I need to find the rows with given stationid, that have time1 greater than specified time and maximal time2.
The table is created like this:
CREATE TABLE forec (
stationid int,
time1 timestamp,
time2 timestamp,
value double,
PRIMARY KEY ((stationid), time1, time2)
) WITH CLUSTERING ORDER BY (time1 DESC)
Lets suppose the data in the table is like this:
+------------+-----------------------+----------------------+--------+
| stationid | time1 | time2 | value |
+------------+-----------------------+----------------------+--------+
| 1 | 2020-10-21 06:00:00 | 2020-10-21 05:00:00 | 1 |
| 1 | 2020-10-21 06:00:00 | 2020-10-21 04:00:00 | 2 |
| 1 | 2020-10-21 06:00:00 | 2020-10-21 03:00:00 | 3 |
| 1 | 2020-10-21 05:00:00 | 2020-10-21 04:00:00 | 4 |
| 1 | 2020-10-21 05:00:00 | 2020-10-21 03:00:00 | 5 |
| 1 | 2020-10-21 04:00:00 | 2020-10-21 02:00:00 | 6 |
+------------+-----------------------+----------------------+--------+
I would like to query: Give me all the rows where stationid = 1 and time1 >= 2020-10-21 05:00:00 and time2 has maximum value.

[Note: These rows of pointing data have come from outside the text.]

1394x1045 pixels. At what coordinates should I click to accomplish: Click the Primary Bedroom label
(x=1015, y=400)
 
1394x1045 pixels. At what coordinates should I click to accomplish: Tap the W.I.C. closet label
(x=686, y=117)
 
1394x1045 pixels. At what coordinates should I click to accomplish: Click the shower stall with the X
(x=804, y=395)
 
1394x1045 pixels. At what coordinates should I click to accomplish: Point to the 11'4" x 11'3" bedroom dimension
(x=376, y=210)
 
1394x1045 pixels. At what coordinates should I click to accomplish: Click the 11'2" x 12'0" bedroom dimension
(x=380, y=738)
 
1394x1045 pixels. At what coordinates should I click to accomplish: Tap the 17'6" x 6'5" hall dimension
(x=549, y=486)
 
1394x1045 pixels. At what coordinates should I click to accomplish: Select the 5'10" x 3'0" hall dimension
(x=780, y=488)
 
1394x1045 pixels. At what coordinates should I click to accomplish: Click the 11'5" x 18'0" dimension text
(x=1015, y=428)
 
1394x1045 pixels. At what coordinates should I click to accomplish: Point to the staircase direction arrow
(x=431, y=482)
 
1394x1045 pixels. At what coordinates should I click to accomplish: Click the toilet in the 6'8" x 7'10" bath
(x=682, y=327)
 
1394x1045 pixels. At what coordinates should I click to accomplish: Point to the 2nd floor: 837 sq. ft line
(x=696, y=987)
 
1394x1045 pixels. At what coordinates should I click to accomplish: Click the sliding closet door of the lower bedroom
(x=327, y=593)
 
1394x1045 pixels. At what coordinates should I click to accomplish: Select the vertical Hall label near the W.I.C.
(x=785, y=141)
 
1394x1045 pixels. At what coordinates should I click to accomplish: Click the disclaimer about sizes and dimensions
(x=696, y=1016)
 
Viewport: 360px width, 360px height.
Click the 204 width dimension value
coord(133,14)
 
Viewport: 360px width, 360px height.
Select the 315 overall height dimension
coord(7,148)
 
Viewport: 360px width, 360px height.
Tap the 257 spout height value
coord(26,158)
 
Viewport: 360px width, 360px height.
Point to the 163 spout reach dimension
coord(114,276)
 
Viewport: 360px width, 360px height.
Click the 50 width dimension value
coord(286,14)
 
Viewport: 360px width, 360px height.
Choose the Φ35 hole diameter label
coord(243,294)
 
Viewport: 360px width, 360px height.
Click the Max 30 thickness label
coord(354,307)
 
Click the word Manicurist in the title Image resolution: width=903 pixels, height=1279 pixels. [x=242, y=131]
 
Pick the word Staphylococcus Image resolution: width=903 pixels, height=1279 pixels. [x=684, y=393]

The query should return the following rows:
+------------+-----------------------+----------------------+--------+
| stationid | time1 | time2 | value |
+------------+-----------------------+----------------------+--------+
| 1 | 2020-10-21 06:00:00 | 2020-10-21 05:00:00 | 1 |
| 1 | 2020-10-21 05:00:00 | 2020-10-21 04:00:00 | 4 |
+------------+-----------------------+----------------------+--------+
I know I could query like:
SELECT * FROM forec WHERE stationid = 1 AND time1 >= '2020-10-21 05:00:00';
and then filter the results on client (and keep only the rows that have maximum time2), however I would like to know if this can be done more efficiently (filtering results on the Cassandra side).

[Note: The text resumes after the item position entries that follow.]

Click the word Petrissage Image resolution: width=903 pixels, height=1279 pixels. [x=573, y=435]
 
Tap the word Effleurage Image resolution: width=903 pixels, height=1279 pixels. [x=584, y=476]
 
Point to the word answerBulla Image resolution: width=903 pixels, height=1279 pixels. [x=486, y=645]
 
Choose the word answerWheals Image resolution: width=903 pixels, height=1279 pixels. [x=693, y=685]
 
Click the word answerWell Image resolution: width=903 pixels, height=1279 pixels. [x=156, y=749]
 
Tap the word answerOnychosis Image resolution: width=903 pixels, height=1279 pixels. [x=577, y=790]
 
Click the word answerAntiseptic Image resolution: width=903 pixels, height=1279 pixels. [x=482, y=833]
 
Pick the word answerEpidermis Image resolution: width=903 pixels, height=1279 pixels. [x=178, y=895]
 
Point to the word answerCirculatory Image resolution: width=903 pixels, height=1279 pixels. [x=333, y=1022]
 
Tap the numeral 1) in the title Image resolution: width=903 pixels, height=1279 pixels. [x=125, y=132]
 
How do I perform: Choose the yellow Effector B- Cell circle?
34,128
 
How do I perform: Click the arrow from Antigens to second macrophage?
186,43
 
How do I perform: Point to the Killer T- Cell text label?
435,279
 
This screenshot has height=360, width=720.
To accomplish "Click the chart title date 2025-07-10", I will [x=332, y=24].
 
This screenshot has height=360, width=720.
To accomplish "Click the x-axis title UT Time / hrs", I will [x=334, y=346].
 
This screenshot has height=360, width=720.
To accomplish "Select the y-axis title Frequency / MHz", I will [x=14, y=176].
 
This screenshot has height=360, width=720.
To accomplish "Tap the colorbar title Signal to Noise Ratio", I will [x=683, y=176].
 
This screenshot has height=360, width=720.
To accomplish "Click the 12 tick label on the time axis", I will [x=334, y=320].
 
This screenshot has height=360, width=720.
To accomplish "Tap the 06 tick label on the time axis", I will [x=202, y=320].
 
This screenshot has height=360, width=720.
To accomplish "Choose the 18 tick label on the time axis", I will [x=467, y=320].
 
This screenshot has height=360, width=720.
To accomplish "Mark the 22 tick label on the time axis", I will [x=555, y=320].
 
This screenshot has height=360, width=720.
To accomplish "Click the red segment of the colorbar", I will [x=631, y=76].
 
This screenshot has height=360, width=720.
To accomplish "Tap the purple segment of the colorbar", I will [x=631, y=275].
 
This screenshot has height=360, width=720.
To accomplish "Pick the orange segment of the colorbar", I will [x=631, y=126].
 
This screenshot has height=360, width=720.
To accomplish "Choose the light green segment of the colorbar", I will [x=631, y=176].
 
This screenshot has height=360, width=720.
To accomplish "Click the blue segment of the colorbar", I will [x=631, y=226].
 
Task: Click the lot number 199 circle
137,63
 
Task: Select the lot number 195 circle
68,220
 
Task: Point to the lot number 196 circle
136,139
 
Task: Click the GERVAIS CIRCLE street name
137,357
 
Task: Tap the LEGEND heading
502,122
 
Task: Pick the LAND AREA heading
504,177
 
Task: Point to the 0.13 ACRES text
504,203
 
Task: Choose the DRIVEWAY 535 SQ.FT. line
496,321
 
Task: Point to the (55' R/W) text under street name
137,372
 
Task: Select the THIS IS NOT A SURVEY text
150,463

Or maybe I should change the table model?
Edit: According to Cassandra document, "If a column is selected without an aggregate function, in a statement with a GROUP BY, the first value encounter in each group will be returned." So below example only works when time2
is stored in DESC
order.
If you are using recent version of Cassandra (like 3.11.x) then you can use GROUP BY
to do things like
SELECT
stationid,
time1,
max(time2) AS max_time2,
value
FROM
forec
WHERE
stationid = 1
AND
time1 >= '2020-10-21 05:00:00'
GROUP BY time1;
and you get
cqlsh:test> SELECT stationid, time1, max(time2) as max_time2, value FROM forec WHERE stationid = 1 AND time1 >= '2020-10-21 05:00:00' GROUP BY time1;
stationid | time1 | max_time2 | value
-----------+---------------------------------+---------------------------------+-------
1 | 2020-10-21 06:00:00.000000+0000 | 2020-10-21 05:00:00.000000+0000 | 1
1 | 2020-10-21 05:00:00.000000+0000 | 2020-10-21 04:00:00.000000+0000 | 4
(2 rows)
Note that this scans your partition so be aware of partition size, especially when you use timestamp in clustering column.